Sally Griffiths

Personal information
- Full name: Sally Jane Griffiths
- Born: 9 April 1963 (age 63) Newcastle, New South Wales, Australia
- Batting: Right-handed
- Bowling: Right-arm fast
- Role: All-rounder

International information
- National side: Australia (1985–1995);
- Test debut (cap 112): 1 August 1987 v England
- Last Test: 28 February 1995 v New Zealand
- ODI debut (cap 48): 8 February 1985 v New Zealand
- Last ODI: 20 February 1995 v New Zealand

Domestic team information
- 1984/85–1999/00: New South Wales

Career statistics
| Competition | WTest | WODI | WFC | WLA |
| Matches | 7 | 32 | 31 | 105 |
| Runs scored | 204 | 309 | 748 | 1,458 |
| Batting average | 34.00 | 18.17 | 34.00 | 21.13 |
| 100s/50s | 1/0 | 0/0 | 2/2 | 0/6 |
| Top score | 133 | 34 | 133 | 95 |
| Balls bowled | 615 | 831 | 3,069 | 2,745 |
| Wickets | 5 | 17 | 46 | 58 |
| Bowling average | 41.60 | 20.05 | 19.28 | 19.53 |
| 5 wickets in innings | 0 | 0 | 0 | 1 |
| 10 wickets in match | 0 | 0 | 0 | 0 |
| Best bowling | 0/0 | 3/17 | 4/19 | 5/14 |
| Catches/stumpings | 3/– | 6/– | 9/– | 25/– |
- Source: CricketArchive, 5 January 2023

= Sally Griffiths =

Australian cricketer (born 1963)

Sally Jane Griffiths (born 9 April 1963) in an Australian former cricketer who played as an all-rounder, batting right-handed and bowling right-arm pace.

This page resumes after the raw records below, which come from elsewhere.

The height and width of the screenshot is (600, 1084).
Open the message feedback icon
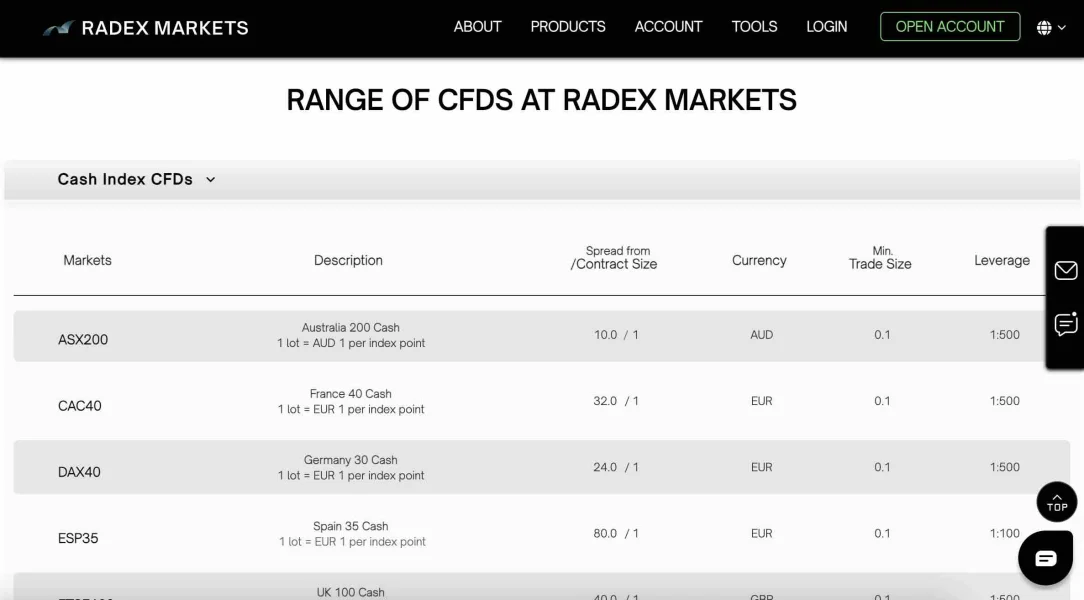(1065, 324)
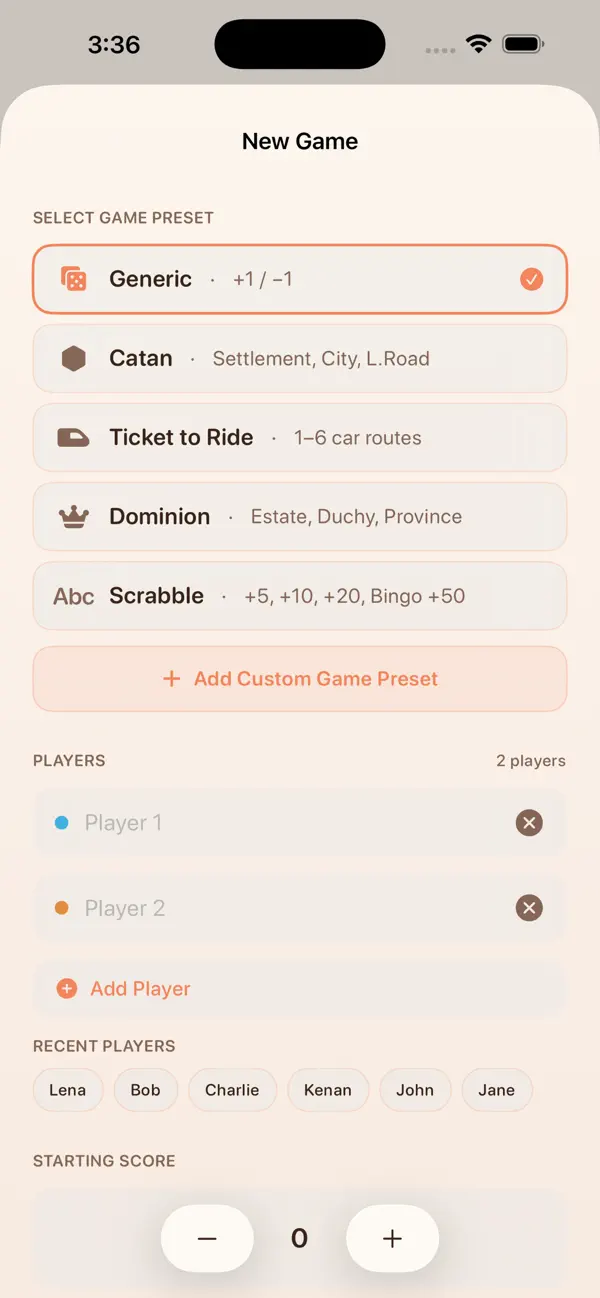Tap the Ticket to Ride train icon
This screenshot has height=1298, width=600.
click(x=73, y=437)
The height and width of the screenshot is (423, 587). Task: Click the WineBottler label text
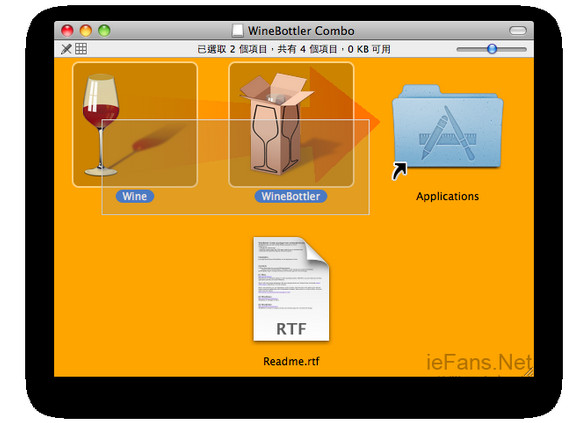[291, 196]
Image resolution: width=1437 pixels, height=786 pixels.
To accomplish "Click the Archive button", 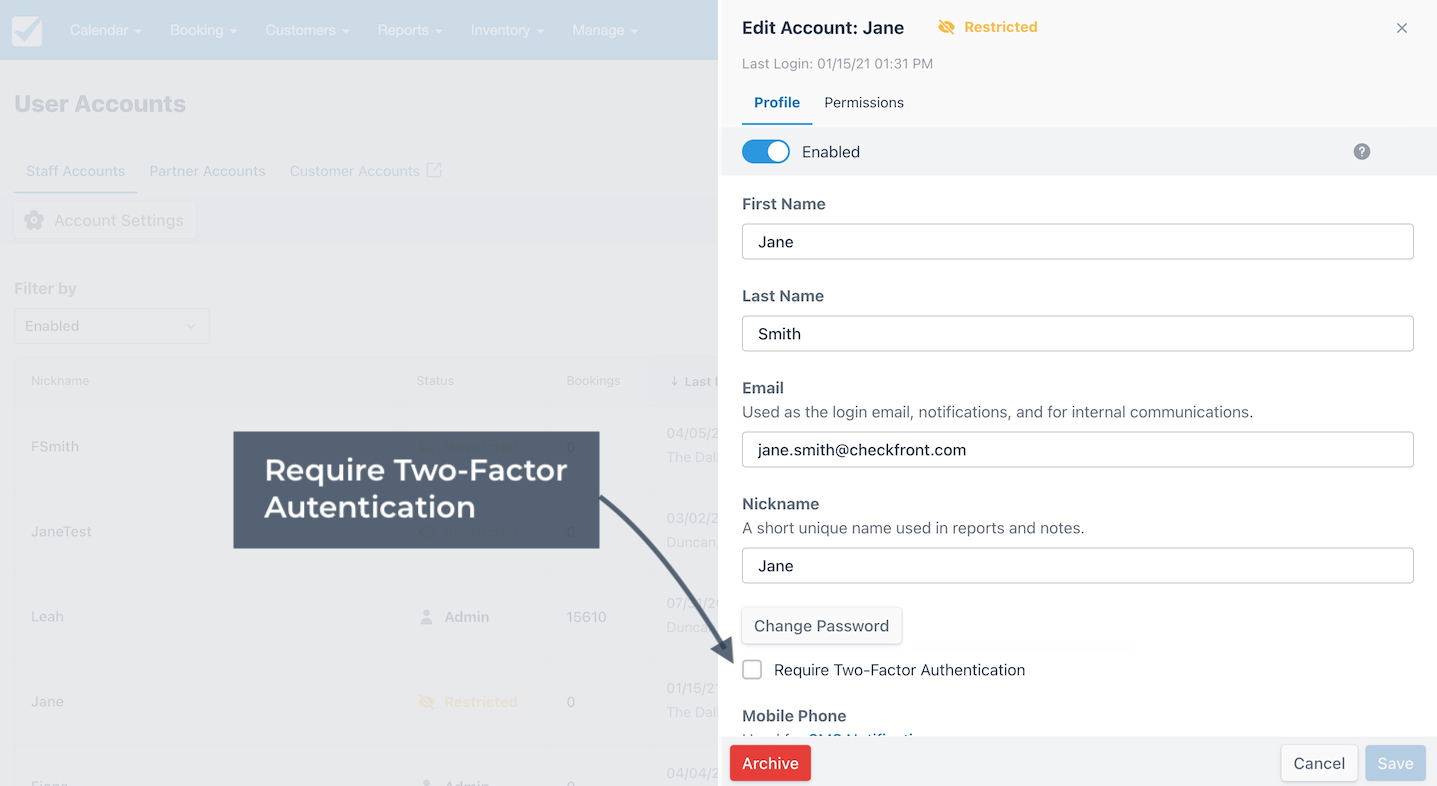I will pos(769,762).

She appeared in 7 Test matches and 32 One Day Internationals for Australia between 1985 and 1995. She scored one Test match century, against New Zealand in January 1990, and scored 309 runs and took 17 wickets at an average of 20.05 in ODIs. She played domestic cricket for New South Wales.

In April 2022, in recognition of her outstanding service to New South Wales as a player, Griffiths was inducted into the Cricket NSW Hall of Fame.